■ **WHAT THE TASK ASKS**
Which lines of the entries below contain the string "folder"? Copy each one.

[RECORDS PROVIDED Boundary: Start]

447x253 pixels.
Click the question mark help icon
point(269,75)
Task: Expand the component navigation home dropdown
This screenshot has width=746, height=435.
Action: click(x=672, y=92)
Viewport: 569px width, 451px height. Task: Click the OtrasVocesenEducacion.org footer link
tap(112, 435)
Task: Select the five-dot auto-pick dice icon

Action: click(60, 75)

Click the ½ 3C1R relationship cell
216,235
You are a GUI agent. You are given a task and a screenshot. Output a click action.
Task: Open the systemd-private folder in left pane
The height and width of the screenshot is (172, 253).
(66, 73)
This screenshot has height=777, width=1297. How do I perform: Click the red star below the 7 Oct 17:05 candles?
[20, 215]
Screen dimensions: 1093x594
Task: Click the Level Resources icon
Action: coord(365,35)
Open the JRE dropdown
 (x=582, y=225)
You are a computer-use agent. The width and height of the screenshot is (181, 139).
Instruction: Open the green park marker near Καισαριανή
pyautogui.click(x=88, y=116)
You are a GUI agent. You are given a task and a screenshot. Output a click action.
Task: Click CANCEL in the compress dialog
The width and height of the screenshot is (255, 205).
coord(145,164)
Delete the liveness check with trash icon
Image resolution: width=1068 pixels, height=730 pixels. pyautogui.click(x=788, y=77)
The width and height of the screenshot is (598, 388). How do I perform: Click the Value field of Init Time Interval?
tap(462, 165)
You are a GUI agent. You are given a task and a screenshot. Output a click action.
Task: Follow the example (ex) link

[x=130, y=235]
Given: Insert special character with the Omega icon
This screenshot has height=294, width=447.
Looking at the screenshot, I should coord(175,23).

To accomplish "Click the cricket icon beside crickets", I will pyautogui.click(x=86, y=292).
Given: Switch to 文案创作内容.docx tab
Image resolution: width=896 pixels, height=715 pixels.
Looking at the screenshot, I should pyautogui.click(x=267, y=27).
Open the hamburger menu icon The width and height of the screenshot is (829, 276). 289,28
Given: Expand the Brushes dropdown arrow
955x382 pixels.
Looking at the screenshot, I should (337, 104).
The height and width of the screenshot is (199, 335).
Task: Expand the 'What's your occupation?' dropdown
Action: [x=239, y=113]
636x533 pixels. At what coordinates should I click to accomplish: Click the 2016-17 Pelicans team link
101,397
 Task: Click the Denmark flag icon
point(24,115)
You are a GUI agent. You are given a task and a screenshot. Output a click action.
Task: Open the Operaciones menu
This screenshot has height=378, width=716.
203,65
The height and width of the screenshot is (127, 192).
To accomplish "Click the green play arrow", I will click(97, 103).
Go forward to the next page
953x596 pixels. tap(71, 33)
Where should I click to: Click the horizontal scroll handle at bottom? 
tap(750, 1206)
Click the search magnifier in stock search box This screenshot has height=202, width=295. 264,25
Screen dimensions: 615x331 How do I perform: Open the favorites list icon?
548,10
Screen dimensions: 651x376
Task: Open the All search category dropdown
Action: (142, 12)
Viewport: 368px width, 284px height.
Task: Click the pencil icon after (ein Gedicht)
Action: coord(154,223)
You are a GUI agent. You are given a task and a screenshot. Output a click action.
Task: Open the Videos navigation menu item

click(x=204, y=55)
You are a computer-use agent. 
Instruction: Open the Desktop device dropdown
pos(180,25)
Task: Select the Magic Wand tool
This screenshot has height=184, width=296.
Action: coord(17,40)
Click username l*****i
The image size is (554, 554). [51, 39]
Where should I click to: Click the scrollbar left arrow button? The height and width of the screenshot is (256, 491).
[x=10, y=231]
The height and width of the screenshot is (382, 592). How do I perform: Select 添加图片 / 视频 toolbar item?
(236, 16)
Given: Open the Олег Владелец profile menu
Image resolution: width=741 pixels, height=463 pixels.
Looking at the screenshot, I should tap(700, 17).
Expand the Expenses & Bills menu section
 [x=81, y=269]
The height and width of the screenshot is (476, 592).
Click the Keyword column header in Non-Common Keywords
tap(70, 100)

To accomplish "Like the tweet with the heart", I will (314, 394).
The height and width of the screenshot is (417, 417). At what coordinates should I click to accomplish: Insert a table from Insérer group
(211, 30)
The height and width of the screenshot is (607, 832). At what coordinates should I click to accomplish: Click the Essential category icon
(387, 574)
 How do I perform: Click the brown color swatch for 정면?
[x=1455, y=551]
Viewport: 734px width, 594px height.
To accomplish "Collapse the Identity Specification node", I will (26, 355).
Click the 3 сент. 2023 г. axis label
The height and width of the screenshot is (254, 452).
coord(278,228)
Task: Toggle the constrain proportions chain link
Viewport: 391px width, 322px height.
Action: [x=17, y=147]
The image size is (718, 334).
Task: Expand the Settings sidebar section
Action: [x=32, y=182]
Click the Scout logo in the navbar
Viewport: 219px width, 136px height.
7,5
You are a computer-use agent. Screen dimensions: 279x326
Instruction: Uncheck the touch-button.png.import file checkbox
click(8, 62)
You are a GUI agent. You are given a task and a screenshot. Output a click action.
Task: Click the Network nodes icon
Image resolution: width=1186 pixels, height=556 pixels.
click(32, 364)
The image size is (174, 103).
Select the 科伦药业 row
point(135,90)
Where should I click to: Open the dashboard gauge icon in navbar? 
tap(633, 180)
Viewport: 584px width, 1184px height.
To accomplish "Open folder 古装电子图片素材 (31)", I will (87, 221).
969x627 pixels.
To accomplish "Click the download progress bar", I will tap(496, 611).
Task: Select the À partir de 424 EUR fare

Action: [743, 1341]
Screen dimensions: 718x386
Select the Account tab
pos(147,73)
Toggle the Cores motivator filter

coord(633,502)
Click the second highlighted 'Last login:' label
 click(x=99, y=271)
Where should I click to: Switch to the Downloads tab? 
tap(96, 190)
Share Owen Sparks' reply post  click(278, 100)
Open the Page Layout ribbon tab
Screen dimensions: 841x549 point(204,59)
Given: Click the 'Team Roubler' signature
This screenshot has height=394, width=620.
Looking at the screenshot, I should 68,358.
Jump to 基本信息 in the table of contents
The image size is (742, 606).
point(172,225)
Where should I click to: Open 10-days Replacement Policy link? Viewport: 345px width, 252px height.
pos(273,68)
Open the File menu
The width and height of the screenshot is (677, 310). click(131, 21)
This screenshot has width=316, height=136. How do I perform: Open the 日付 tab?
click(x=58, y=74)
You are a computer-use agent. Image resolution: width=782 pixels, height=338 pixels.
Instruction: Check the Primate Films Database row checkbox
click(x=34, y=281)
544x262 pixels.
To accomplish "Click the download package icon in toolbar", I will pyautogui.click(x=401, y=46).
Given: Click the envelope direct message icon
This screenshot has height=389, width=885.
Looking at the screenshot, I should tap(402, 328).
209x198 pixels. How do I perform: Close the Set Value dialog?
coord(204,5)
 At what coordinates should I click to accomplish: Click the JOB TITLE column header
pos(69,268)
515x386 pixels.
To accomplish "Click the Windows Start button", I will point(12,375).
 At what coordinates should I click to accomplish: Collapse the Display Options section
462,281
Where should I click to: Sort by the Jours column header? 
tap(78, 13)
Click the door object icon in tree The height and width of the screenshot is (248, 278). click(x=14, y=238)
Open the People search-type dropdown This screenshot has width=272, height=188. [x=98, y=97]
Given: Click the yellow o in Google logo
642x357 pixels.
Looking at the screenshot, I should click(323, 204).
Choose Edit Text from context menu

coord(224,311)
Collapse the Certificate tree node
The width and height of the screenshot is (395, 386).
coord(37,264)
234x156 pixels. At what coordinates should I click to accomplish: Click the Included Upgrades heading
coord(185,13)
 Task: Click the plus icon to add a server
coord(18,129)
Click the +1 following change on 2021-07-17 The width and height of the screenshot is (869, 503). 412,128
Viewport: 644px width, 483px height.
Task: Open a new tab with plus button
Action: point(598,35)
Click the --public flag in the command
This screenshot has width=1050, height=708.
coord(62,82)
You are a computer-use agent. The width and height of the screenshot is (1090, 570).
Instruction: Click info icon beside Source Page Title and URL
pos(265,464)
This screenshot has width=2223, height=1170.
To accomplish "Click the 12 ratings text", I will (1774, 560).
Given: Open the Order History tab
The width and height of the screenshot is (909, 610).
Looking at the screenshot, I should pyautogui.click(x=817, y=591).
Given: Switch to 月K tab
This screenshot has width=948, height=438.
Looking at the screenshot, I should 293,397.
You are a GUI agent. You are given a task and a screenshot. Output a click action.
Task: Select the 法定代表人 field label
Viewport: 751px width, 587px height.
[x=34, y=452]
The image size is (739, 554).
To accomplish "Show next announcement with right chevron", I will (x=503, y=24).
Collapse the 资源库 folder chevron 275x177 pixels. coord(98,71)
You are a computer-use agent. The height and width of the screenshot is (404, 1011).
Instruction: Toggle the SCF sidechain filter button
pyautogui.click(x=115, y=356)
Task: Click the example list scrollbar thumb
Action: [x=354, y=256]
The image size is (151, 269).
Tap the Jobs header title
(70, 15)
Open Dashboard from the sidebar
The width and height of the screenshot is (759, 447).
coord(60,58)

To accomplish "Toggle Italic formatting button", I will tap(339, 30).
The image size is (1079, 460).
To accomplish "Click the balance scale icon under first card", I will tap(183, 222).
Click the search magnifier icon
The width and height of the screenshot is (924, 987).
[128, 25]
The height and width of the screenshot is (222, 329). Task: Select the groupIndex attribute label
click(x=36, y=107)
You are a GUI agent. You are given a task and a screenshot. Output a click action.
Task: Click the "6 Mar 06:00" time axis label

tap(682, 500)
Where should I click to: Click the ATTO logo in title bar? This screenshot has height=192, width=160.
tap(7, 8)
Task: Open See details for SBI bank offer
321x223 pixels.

[RECORDS PROVIDED Boundary: End]

■ **EXERCISE SOLUTION**
Task: Open the systemd-private folder in left pane
To accomplish "Open folder 古装电子图片素材 (31)", I will (87, 221).
Collapse the 资源库 folder chevron 275x177 pixels. coord(98,71)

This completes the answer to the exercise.